Open Access Highly Accessed Open Badges Research article

De novo transcriptome sequencing in a songbird, the dark-eyed junco (Junco hyemalis): genomic tools for an ecological model system

Mark P Peterson1*, Danielle J Whittaker12, Shruthi Ambreth3, Suhas Sureshchandra3, Aaron Buechlein3, Ram Podicheti3, Jeong-Hyeon Choi34, Zhao Lai35, Keithanne Mockatis3, John Colbourne3, Haixu Tang3 and Ellen D Ketterson1

Author Affiliations

1 Dept. of Biology, Center for Integrated Study of Animal Behavior, Indiana University, Bloomington, IN, USA

2 BEACON Center for the Study of Evolution in Action, Michigan State University, East Lansing, MI, USA

3 Center for Genomics and Bioinformatics, Indiana University, Bloomington, IN, USA

4 Cancer Center, Department of Biostatistics, Georgia Health Sciences University, Georgia, IN, USA

5 Greehey Children’s Cancer Research Institute, University of Texas Health Science Center at San Antonio, San Antonio, TX, USA

For all author emails, please log on.

BMC Genomics 2012, 13:305  doi:10.1186/1471-2164-13-305

Published: 9 July 2012



Though genomic-level data are becoming widely available, many of the metazoan species sequenced are laboratory systems whose natural history is not well documented.
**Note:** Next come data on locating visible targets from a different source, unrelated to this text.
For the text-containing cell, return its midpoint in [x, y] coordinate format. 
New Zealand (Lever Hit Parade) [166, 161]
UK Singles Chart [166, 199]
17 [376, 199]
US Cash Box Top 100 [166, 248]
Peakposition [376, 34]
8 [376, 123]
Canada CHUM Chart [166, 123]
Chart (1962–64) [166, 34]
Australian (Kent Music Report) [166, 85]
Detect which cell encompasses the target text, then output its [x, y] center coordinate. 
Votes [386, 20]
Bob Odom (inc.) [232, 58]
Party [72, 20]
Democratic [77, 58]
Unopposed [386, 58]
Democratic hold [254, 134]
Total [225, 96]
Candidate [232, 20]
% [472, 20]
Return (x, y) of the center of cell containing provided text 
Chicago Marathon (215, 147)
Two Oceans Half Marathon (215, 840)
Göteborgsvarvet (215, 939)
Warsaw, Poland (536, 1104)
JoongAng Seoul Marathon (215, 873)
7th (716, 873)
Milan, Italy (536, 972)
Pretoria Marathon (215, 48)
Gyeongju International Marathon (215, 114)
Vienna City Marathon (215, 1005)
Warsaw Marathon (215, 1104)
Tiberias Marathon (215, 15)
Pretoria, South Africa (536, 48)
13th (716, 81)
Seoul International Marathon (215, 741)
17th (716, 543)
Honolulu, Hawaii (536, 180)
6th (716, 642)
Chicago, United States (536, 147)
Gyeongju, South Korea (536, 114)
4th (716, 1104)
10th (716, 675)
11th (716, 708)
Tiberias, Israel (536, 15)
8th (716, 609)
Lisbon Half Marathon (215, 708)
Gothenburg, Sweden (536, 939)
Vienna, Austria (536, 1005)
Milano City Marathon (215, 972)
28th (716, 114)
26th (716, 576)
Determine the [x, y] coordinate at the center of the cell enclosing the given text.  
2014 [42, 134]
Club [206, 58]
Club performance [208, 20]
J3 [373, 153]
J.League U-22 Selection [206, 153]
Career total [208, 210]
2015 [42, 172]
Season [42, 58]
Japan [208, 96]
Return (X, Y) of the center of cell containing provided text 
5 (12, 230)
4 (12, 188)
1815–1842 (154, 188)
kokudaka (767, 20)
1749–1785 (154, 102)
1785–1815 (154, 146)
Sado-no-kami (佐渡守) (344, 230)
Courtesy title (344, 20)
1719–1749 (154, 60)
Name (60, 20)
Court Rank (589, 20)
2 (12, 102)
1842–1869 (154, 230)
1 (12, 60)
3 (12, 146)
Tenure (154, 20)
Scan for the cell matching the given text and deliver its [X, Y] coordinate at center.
In contrast, the wide array of species with very well-characterized natural history have, until recently, lacked genomics tools. It is now possible to address significant evolutionary genomics questions by applying high-throughput sequencing to discover the majority of genes for ecologically tractable species, and by subsequently developing microarray platforms from which to investigate gene regulatory networks that function in natural systems. We used GS-FLX Titanium Sequencing (Roche/454-Sequencing) of two normalized libraries of pooled RNA samples to characterize a transcriptome of the dark-eyed junco (Junco hyemalis), a North American sparrow that is a classically studied species in the fields of photoperiodism, speciation, and hormone-mediated behavior.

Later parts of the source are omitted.